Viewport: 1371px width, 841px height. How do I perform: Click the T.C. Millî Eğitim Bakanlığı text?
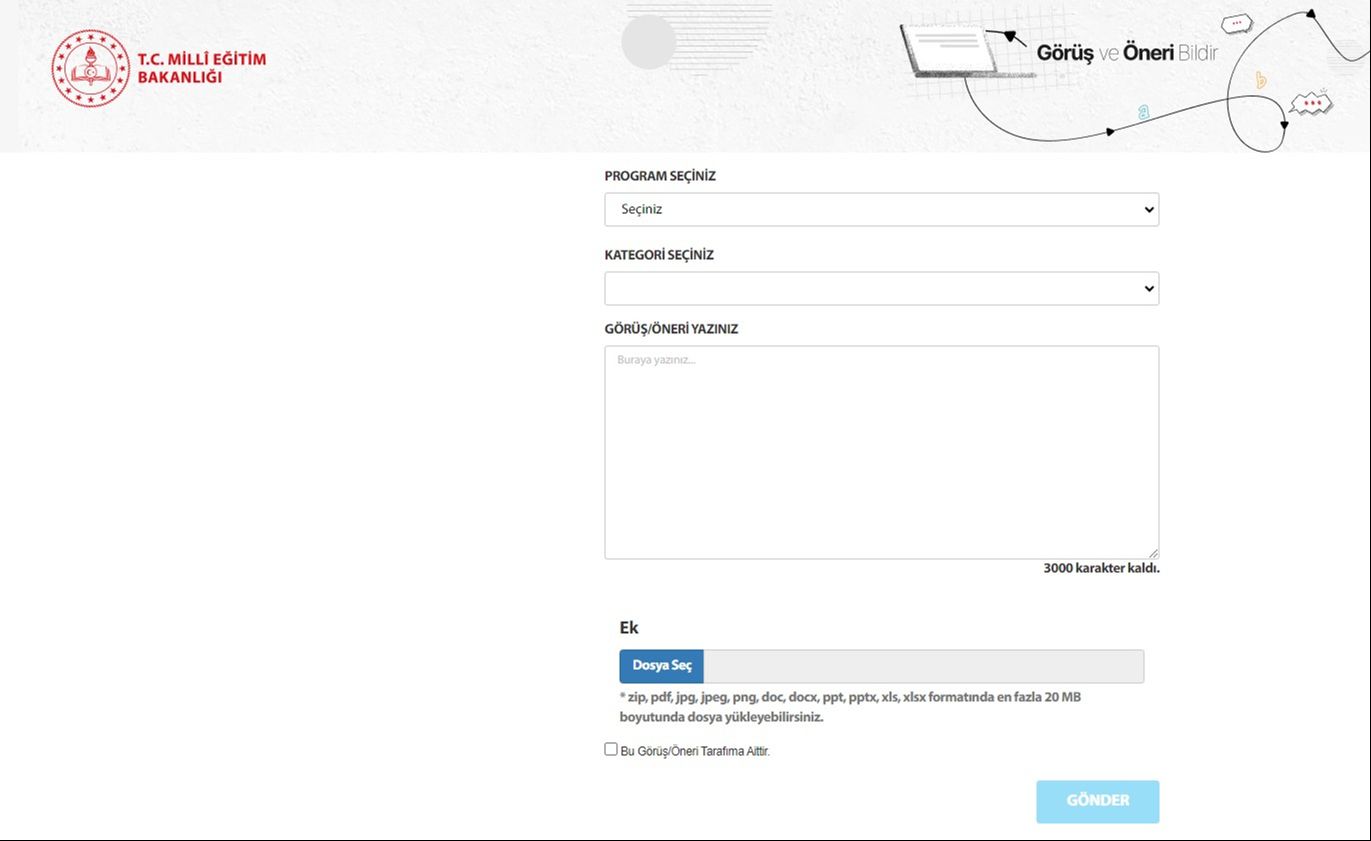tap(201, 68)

==

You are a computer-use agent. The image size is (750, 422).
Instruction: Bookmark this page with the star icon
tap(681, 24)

...

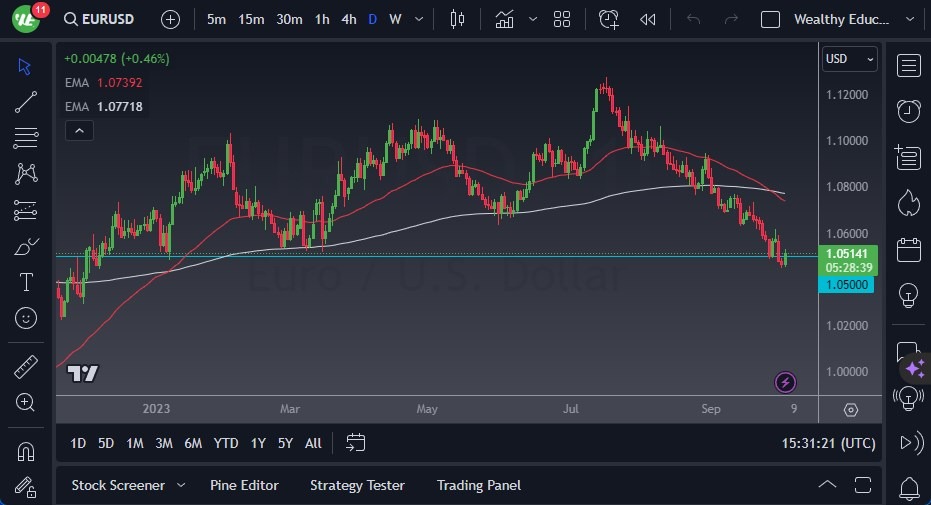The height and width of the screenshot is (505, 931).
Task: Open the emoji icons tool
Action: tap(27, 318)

The exercise - Can you give the data between the lines holding "You are a computer-use" and "tap(681, 24)", inclusive, as a JSON list of strings, one per line, with blank lines left out?

Full answer -
[
  "You are a computer-use agent. The image size is (750, 422).",
  "Instruction: Bookmark this page with the star icon",
  "tap(681, 24)"
]